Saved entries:
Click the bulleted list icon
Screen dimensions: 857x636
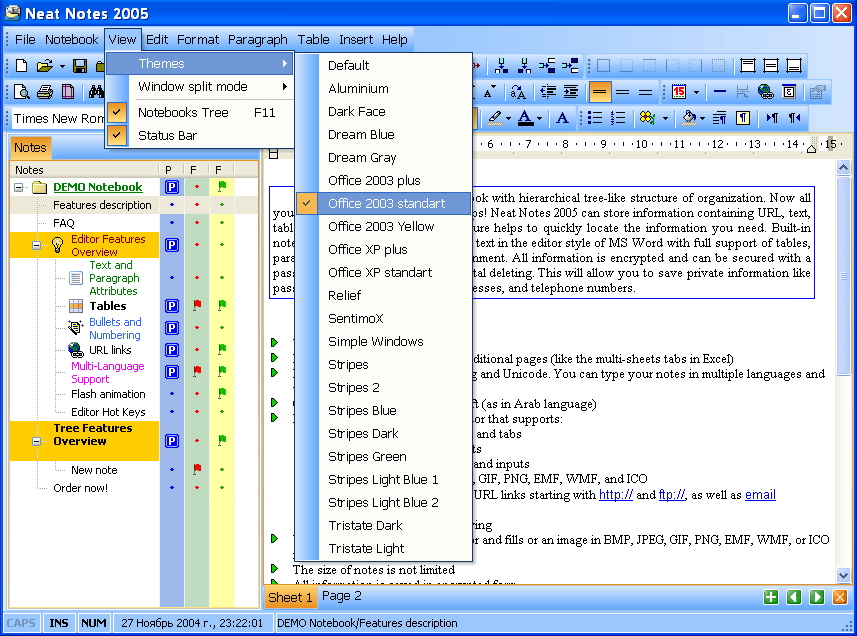click(595, 118)
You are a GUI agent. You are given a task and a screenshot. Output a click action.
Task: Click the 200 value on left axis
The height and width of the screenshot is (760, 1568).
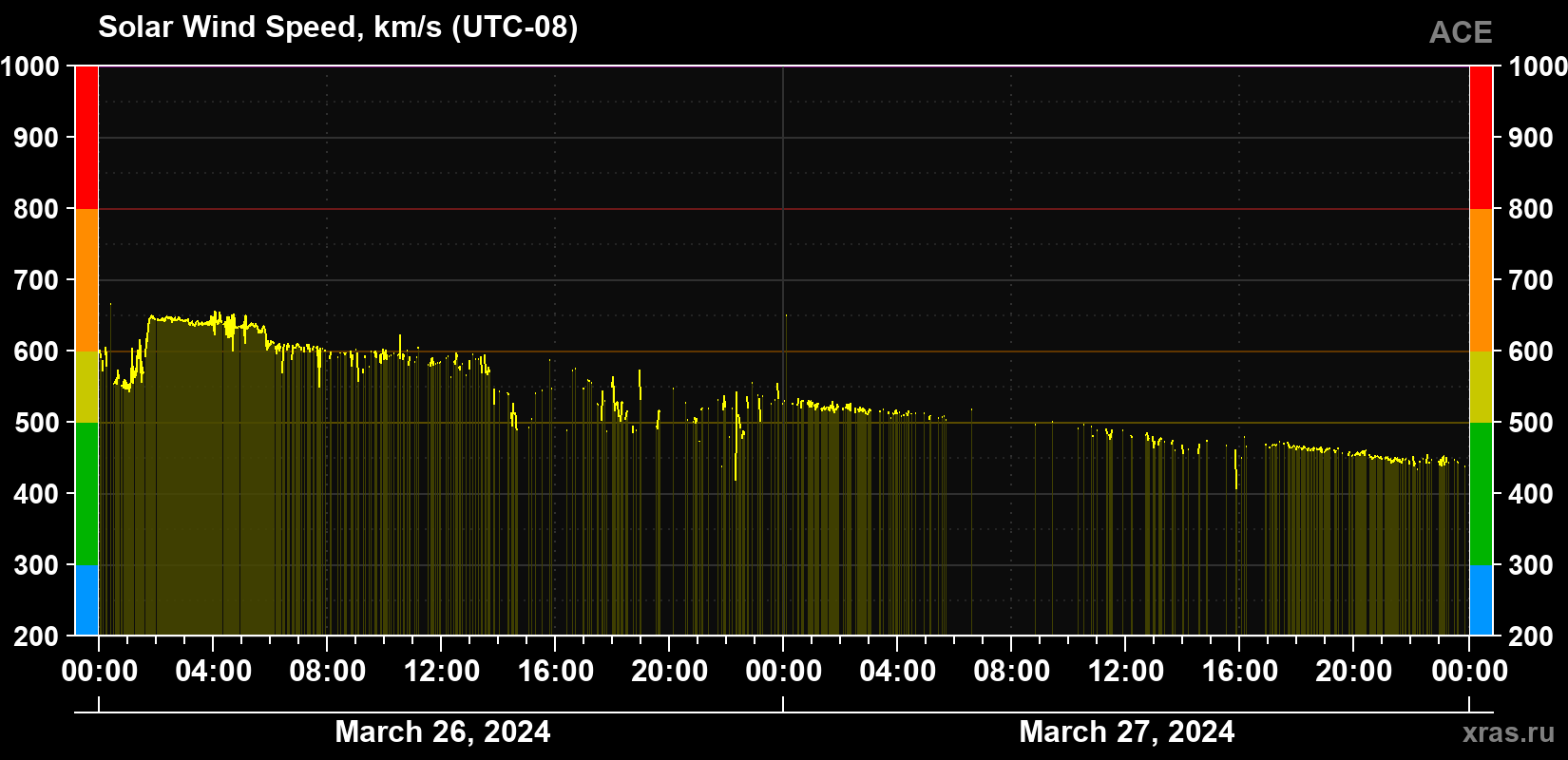[37, 636]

» **DIRECTIONS**: Transcribe every entry exactly, omitting pictures.

» **RESULT OF THE TASK**:
Click the bulleted list icon
Screen dimensions: 857x636
click(595, 118)
You are a GUI agent. You are given a task and a screenshot. Output a click action.
Task: Click the 200 value on left axis
The height and width of the screenshot is (760, 1568).
[37, 636]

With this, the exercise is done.